There's just one day to go until the wide release of The Disaster Artist, James Franco's triumphant tragicomedy exploring the making of The Room.
The latter, directed by Tommy Wiseau, is widely considered the 'Citizen Kane of bad movies' and inspires many chaotic, raucous cult screenings across the world, most famously at the Prince Charles cinema in London.
To further prepare you for Franco's highly entertaining movie, in which he also stars as Wiseau himself, we've rounded up five wonderfully weird rituals that accompany every screening of The Room. Trust us, we're not making this up...

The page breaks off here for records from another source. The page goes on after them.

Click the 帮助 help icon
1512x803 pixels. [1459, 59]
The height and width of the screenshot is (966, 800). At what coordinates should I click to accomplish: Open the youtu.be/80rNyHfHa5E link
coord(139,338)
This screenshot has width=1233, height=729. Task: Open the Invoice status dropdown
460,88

The Room revolves around San Francisco banker Johnny (Wiseau) whose fiance – or "future wife" – Lisa (Juliette Danielle) is cheating on him with best friend Mark (Greg Sestero, who wrote the book on which The Disaster Artist is based).

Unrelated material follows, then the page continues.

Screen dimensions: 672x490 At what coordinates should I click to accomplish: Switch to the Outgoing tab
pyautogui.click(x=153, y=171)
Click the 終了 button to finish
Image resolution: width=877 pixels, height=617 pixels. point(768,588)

If you've never seen the movie before, you may be puzzled by the preponderance of photo frames containing spoon images in the background of every shot. That's because the crew never swapped out the stock images – lucky for the audience, as it allows them to lob plastic cutlery at the screen every time a spoon appears, accompanied by plenty of hoarse shouting.
The sea of spoons left behind at the end of every screening is one of the many pleasures of seeing The Room with an audience.
A good 10 minutes of The Room consists of Wiseau and his co-stars pointlessly throwing an American football back and forth, often when they're standing less than a couple of feet away from one another.
Why do they do this? No-one knows – Wiseau must have thought it was character-building, although it gets weirder when the main ensemble dress up in tuxedos and take their game out into the street...
You can probably guess that every time a football appears, one is thrown through the audience.
3. "Close the door!"
The Room is notorious for containing an exorbitant amount of shots where characters walk in and out of rooms, often multiple times within one scene. This ordinarily wouldn't be a problem but when coupled with the jaw-droppingly bad dialogue and acting, it becomes a serious distraction. Very often those involved don't even deem it necessary to close the door behind them.
As ever, the movie's sub-par production values have taken on a life of their own, inspiring the audience to yell at the screen and laugh themselves senseless at the multitude of logical errors.
Check out the following montage for the full hilarity.
4. "Meanwhile, back in San Francisco..."
Perhaps the best thing to be said about The Room is you get some nice establishing shots of the Bay Area, including Golden Gate Bridge. Even so, that didn't stop Tommy forcing his production team to mock up outdoor locations using sets and green screens, including the notorious rooftop "I did not hit her" scene. (Why did he do this? No-one really knows.)
The problem is, there are so many landscape shots of San Fran that after a while, they become as laughable as everything else in the movie. Cue the above audience response...
5. "Who are you??"
Midway through production Wiseau abruptly sacked several crew and cast members, replacing them at his own expense. Indeed, one of the great mysteries of The Room is where the money came from: as seen in The Disaster Artist he had a seemingly bottomless pit of cash and eventually spent $6 million on the movie. This included thousands of dollars to keep it in theatres to qualify it for Academy Awards consideration.
The film's turbulent production becomes apparent when we see one of the characters, Peter the psychologist, being played by not one but two actors, a headscratching development that is never explained. This is because the original performer was fired and his lines were then passed onto somebody else. The confusion felt by the audience is palpable and utterly hilarious.
(Said actor can be seen 0:08 seconds into the following clip, to Greg Sestero's left.)
Hopefully that's given you a suitably weird flavour of The Room, and it'll soon be time to watch the wonderfully bizarre behind the scenes story come to life in front of your eyes.